Exercises to complete:
A – Decide whether each statement below agrees with the post on using HTTPS OpenID providers. Answer yes or no for each, and quote the deciding words from the post. (i) The writer holds that showing a visible message would assume a browser/HTML context. (ii) The recap says all OP servers creating claims must be assumed unusable at OP claims Consumers. (iii) The writer sees no communication error on their own part.
B – Carry on writing the post on using HTTPS OpenID providers, starting right after its final sentence.
# Start of Text segment
[OpenID] Using HTTPS Openid Providers

Peter Williams pwilliams at rapattoni.com
Sat Jun 16 13:22:57 UTC 2007


I see the communication error on my part, now. Having reread what
follows, I think it is actually useful to see what flows from the error.

-----------

The design rationale in the conversation implied that one MUST show a
_visible_ message to alert a person, when a given OP provider has not
been authorized to present claims to a given OP Consumer. To present a
visible message would assume we are in a browser/HTML context. That
(pure HTML) context assumption got me thinking about where I can and
cannot apply OpenID in my own little world; how a design would have to
workaround limits of today's (mainstream) OpenID capabilities.

If I attempt a recap, we had said that all OP servers creating claims
MUST be assumed usable at all OP claims Consumers. Then we said, if
that's not true in a given OP Consumer's security policy case... then
the protocol MUST convey the Consumer's [HTML] message explaining why.
This all implied a full [HTML] browser communication context - with
language/character encoding/etc support.
# End of Text segment
# Start of Stored records
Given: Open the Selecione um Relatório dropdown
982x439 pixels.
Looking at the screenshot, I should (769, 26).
# End of Stored records
# Start of Stored records
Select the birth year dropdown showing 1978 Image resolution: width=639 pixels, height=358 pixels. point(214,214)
# End of Stored records
Response list:
A –
(i) Yes: "To present a visible message would assume we are in a browser/HTML context."
(ii) No: "all OP servers creating claims MUST be assumed usable at all OP claims Consumers."
(iii) No: "I see the communication error on my part, now."

B –
This reader at least has now understood that the protocol designers have
an explicit assumption in this area: mainstream OpenID assumes the http
client is a full [HTML-capable] browser.

In (US) realty, the major realty standard is called RETS. Its common use
cases allow for programmatic http clients - clients that do not have an
HTML component at the RETS layer - despite using an http bearer, using
get/post requests, and communicating resultsets (and exceptions) in an
xml vocabulary within HTTP Responses. Often, folks implement such "http
data sources" using webapplication frameworks, hosted on http web
servers.

I'm guessing now that mainstream OpenID is not going to be highly
relevant to authenticating the user to those kinds of http "data"
servers. Even in implementations that layer a webview on top of those
RETS http data sources, where end-users expect browser-centric GUIs
rendering house listings in Spanish, English, Thai, Korean, etc , the
OpenID flow would really be to the second tier webview-generating
application, not the third tier http data source operating behind the
scenes.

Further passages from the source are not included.